-- Start Page text --
Canola, a variety of rapeseed, is already commercial, but others are still experimental. Buffalo gourd, a Mojave Desert native that only has to be planted once, can yield lubricating oil and alcohol fuel. Guayule yields rubber. Tepary beans can live on the scantest of rain.

And 1,000 acres of a prolific little plant known as kenaf will grow in the San Joaquin Valley this year. An African native now grown worldwide, researchers say kenaf makes a newsprint so absorbent it keeps readers’ hands cleaner. It’s also a natural for environmentally correct packing material, carpet backing, clothing fiber and food.

Change doesn’t always come easily in farming. The National Research Council, which advises the government on science issues, said in a 1989 study that “federal policies work against environmentally benign practices and the adoption of alternative agricultural systems.” Steve Shaffer, the alternative crop expert at the California Department of Agriculture, explains that farmers who get federal subsidies and below-market water for existing crops have no incentive to grow things that make more sense in a desert.
-- End Page text --
-- Start Extracted material --
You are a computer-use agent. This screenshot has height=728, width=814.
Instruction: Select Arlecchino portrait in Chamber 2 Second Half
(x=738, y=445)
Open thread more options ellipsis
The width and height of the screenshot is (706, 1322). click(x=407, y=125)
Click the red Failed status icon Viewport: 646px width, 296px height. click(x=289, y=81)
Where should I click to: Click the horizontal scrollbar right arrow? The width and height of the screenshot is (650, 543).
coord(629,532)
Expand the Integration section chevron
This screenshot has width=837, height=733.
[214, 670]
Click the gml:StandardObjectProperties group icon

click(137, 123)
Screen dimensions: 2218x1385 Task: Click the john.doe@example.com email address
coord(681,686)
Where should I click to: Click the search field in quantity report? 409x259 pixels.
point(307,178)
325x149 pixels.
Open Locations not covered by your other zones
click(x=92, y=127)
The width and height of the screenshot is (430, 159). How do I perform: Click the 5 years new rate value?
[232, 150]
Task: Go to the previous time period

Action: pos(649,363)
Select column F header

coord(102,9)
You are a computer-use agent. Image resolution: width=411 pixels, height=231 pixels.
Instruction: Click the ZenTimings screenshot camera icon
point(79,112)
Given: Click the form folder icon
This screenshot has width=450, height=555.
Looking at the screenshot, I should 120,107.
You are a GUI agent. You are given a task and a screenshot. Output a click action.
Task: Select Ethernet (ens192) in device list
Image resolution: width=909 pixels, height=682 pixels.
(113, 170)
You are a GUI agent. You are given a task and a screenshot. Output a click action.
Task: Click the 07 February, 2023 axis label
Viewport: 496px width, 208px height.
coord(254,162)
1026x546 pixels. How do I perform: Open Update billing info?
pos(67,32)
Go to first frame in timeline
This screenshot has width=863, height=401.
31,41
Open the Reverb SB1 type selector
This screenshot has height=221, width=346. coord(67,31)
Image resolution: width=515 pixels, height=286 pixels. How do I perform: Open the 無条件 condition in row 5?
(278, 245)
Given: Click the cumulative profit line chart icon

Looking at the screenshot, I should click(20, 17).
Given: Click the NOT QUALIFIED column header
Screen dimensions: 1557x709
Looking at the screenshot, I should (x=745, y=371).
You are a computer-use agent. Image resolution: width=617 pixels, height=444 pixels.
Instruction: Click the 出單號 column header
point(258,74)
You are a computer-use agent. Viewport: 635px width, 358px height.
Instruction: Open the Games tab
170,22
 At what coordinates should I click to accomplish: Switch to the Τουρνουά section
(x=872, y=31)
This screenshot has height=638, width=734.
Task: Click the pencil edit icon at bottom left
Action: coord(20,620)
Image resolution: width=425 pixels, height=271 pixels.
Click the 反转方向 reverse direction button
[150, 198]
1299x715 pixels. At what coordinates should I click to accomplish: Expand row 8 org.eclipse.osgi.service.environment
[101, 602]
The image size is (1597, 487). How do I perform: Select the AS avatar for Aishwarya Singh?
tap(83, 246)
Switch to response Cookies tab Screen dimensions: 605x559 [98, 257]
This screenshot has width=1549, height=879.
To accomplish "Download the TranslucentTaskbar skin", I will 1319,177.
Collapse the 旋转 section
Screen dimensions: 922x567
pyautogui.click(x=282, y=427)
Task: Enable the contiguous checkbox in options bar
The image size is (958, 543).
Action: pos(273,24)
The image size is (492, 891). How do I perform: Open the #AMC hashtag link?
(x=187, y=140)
-- End Extracted material --
What you need to do
**A.** In the passage on alternative crops, how many acres of kenaf will grow in the San Joaquin Valley this year?
**B.** Write out the passage on alternative crops word for word, beginning at "Canola, a variety" and stopping after "fiber and food.".
The material has no part in this.

Correct answers
**A.** 1,000 acres.

**B.**
Canola, a variety of rapeseed, is already commercial, but others are still experimental. Buffalo gourd, a Mojave Desert native that only has to be planted once, can yield lubricating oil and alcohol fuel. Guayule yields rubber. Tepary beans can live on the scantest of rain.

And 1,000 acres of a prolific little plant known as kenaf will grow in the San Joaquin Valley this year. An African native now grown worldwide, researchers say kenaf makes a newsprint so absorbent it keeps readers’ hands cleaner. It’s also a natural for environmentally correct packing material, carpet backing, clothing fiber and food.